Date of Award
Doctor of Philosophy
Klaus P. Ziock, Jason Hayward, Robert Grzywacz
Scintillation-based radiation detectors provide an effective method to detect radioactive materials. In medical physics, astrophysics, and national security technology oftentimes it is optimal to have the ability to localize a radioactive interaction in a scintillator to as small a region as possible within the crystal. Current methods rely on the ability to centroid a light spot as read onto a phototransducer (commonly a photomultiplier tube), and due to the typical width of the light spot when it reaches the phototransducer, the resolution is generally limited to several millimeters. One method to achieve a finer resolution is to use a segmented crystal that allows the position of the event to be localized to the scale of the segmentation, but this lessens the ability to collect all of the available scintillation light thereby sacrificing energy resolution.
To avoid a segmented crystal and attempt to improve on the spatial resolution, this dissertation explores a detector that uses a shadow mask pattern between the crystal and the phototransducer. This method uses principles of coded-aperture imaging to localize an event to approximately a 1-cubic-mllimeter voxel in three dimensions inside a large crystal.

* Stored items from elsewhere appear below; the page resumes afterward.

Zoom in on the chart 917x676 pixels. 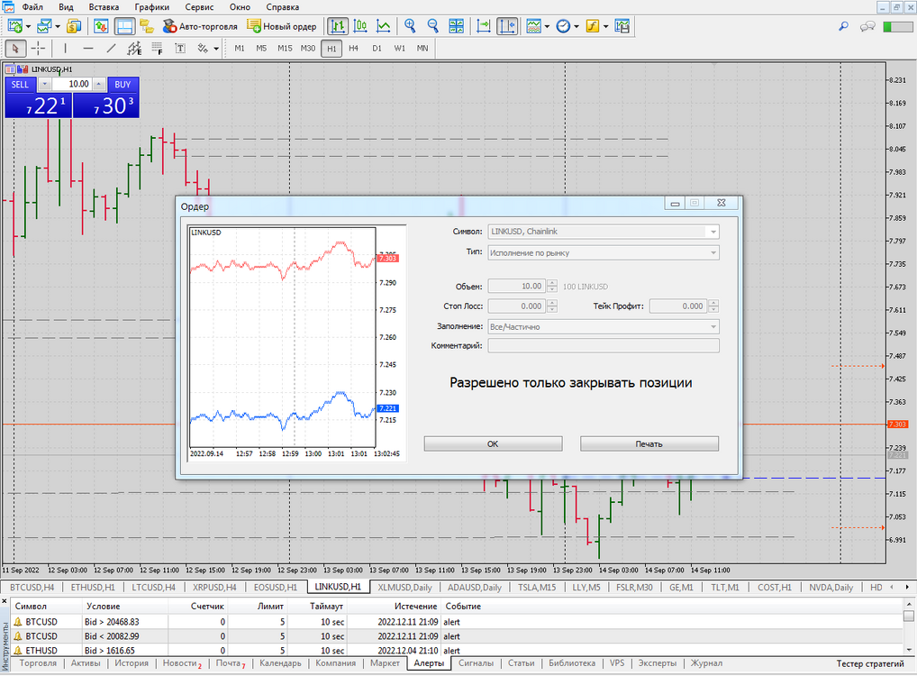[x=410, y=26]

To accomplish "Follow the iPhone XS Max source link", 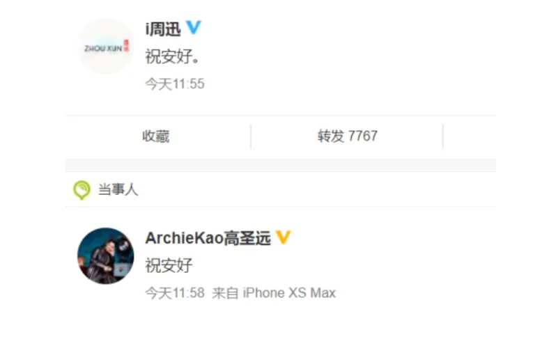I will tap(289, 293).
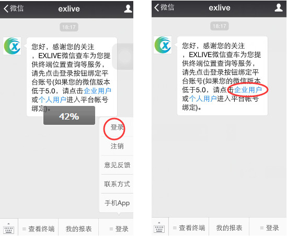Open exlive avatar in left chat

[12, 46]
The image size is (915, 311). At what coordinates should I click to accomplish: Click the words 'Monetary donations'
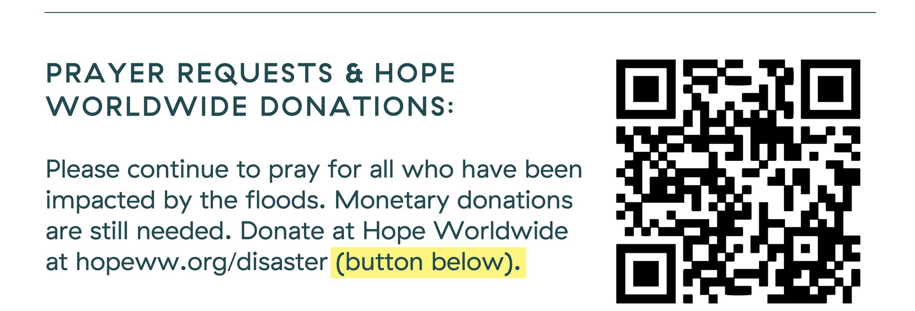[454, 201]
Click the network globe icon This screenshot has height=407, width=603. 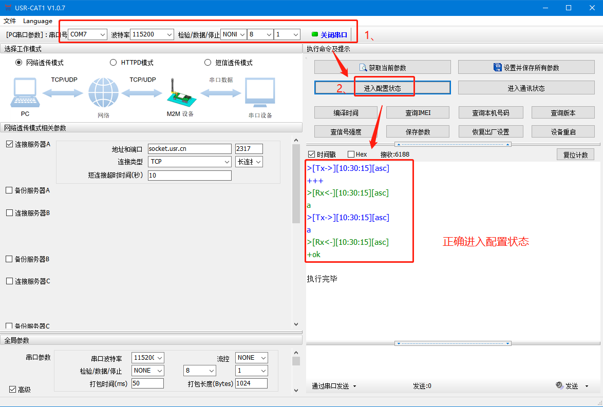tap(103, 93)
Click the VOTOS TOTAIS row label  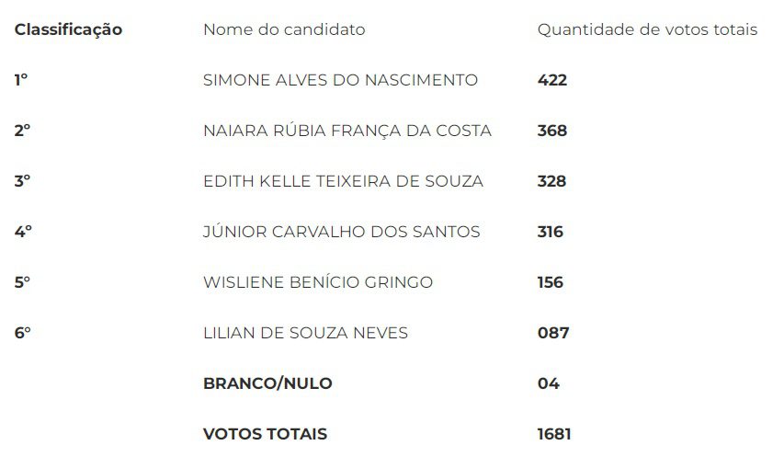[265, 433]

This work explores all aspects of the concept including current state of the art event localization capabilities, possible applications, design parameters, simulation studies and experimental implementations of the concept with the results from two prototype systems.
Braverman, Joshua Brian, "Event Localization In Bulk Scintillator Crystals Using Optical Coded Apertures. " PhD diss., University of Tennessee, 2015.